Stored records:
------------------------

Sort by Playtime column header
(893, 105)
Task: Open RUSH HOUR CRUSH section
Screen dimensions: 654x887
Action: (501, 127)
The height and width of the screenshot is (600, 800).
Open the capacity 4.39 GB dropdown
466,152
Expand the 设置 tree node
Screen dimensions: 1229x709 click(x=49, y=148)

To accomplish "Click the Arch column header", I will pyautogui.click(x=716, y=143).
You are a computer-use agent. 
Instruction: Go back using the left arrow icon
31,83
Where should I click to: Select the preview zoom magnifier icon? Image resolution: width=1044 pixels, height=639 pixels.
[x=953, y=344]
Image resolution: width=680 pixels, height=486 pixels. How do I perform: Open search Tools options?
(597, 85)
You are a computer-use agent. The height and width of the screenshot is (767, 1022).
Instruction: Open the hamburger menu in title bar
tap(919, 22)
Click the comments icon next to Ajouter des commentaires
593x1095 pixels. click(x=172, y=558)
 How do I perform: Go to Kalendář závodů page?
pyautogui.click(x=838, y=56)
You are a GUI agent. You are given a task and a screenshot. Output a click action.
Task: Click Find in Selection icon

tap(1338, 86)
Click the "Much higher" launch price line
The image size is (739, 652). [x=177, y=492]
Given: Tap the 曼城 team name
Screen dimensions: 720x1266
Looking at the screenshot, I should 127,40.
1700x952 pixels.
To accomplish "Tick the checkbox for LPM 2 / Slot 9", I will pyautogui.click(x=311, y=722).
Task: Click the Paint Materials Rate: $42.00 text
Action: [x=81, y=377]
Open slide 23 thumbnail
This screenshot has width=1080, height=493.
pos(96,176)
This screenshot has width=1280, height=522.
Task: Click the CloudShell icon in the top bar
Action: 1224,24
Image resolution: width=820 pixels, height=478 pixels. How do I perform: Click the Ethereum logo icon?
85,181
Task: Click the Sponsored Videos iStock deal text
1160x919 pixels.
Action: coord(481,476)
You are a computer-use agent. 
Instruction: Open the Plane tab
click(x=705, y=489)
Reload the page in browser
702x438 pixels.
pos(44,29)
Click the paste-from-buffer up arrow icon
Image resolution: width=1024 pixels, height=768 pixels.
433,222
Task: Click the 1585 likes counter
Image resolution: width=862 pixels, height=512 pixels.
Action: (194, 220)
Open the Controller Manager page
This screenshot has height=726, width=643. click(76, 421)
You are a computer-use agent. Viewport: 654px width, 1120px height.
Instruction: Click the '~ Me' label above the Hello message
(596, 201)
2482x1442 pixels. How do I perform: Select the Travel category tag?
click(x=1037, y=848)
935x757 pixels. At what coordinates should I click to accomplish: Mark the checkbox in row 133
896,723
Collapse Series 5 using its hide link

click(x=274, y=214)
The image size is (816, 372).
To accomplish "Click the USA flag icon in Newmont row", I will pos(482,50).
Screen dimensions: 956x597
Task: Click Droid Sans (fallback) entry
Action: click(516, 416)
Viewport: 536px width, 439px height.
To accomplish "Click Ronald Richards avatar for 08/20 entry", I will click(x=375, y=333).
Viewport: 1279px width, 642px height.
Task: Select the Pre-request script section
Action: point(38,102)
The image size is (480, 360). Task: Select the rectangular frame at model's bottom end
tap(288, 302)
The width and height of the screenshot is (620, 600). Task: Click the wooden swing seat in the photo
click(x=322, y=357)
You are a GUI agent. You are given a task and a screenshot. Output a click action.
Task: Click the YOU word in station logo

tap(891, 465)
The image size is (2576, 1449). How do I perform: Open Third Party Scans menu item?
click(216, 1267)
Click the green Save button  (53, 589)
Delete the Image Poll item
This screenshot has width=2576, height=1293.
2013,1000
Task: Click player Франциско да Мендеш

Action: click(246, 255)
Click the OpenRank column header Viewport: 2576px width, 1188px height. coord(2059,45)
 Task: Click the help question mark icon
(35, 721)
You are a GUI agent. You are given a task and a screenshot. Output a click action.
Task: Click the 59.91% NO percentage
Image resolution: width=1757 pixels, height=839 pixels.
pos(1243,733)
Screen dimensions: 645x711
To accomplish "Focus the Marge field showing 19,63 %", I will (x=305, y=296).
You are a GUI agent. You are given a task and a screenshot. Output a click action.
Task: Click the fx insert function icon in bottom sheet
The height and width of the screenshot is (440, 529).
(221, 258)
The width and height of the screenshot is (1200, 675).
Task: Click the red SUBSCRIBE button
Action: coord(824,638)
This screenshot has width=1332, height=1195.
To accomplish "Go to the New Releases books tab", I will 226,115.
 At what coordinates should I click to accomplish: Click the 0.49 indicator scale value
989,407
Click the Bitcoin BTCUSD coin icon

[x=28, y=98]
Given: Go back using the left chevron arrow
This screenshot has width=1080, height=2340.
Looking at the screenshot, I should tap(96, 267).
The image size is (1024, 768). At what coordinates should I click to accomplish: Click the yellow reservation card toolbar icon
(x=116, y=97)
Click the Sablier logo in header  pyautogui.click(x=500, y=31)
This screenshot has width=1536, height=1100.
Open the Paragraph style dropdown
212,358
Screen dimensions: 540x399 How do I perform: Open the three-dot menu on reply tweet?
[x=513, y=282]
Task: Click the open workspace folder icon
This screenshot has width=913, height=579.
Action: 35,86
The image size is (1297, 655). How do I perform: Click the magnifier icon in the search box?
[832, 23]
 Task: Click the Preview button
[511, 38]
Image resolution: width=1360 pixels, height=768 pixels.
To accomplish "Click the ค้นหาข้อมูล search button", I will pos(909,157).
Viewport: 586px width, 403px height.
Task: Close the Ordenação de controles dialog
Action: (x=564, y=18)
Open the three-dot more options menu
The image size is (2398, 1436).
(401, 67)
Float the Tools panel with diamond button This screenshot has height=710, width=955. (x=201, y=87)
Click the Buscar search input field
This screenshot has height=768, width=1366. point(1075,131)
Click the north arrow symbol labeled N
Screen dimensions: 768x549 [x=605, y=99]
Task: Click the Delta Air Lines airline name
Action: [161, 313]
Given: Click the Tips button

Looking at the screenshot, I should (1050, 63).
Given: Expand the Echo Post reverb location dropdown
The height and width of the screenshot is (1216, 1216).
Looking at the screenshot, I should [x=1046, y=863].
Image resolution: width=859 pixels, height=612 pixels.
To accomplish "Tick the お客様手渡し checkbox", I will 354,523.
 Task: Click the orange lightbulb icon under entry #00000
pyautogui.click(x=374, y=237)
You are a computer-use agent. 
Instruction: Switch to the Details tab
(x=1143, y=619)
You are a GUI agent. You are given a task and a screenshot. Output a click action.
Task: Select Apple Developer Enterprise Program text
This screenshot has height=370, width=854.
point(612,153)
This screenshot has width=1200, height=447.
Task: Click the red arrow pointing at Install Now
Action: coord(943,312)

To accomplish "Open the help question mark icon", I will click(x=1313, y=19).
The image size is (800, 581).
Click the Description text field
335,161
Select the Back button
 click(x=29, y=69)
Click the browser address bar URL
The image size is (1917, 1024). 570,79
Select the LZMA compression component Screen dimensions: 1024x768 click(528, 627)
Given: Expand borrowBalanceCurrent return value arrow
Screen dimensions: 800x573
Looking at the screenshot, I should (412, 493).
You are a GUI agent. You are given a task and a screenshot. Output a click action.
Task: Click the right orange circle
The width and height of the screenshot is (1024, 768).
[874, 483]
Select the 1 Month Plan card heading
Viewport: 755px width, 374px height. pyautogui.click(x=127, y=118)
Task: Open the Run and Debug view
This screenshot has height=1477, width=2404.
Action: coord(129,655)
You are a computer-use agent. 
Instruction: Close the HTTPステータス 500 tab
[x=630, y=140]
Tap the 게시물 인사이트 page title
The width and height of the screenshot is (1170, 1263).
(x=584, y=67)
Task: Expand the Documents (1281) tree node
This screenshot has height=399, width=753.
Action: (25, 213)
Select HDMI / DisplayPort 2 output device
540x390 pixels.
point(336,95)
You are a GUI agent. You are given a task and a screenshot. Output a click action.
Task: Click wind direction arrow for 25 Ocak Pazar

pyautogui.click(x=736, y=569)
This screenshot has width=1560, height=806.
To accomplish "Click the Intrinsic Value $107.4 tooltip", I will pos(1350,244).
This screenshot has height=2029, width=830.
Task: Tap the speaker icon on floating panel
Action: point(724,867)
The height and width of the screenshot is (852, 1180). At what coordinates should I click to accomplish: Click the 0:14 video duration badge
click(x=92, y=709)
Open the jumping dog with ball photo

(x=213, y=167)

------------------------

§ **WHAT IS NEEDED**:
Begin at the line above that has "Task: Click the right orange circle" and stop after the line that has "This screenshot has width=1560, height=806.", copying each line exactly and adding nothing else.

§ **COMPLETED TASK**:
Task: Click the right orange circle
The width and height of the screenshot is (1024, 768).
[874, 483]
Select the 1 Month Plan card heading
Viewport: 755px width, 374px height. pyautogui.click(x=127, y=118)
Task: Open the Run and Debug view
This screenshot has height=1477, width=2404.
Action: coord(129,655)
You are a computer-use agent. 
Instruction: Close the HTTPステータス 500 tab
[x=630, y=140]
Tap the 게시물 인사이트 page title
The width and height of the screenshot is (1170, 1263).
(x=584, y=67)
Task: Expand the Documents (1281) tree node
This screenshot has height=399, width=753.
Action: (25, 213)
Select HDMI / DisplayPort 2 output device
540x390 pixels.
point(336,95)
You are a GUI agent. You are given a task and a screenshot. Output a click action.
Task: Click wind direction arrow for 25 Ocak Pazar

pyautogui.click(x=736, y=569)
This screenshot has width=1560, height=806.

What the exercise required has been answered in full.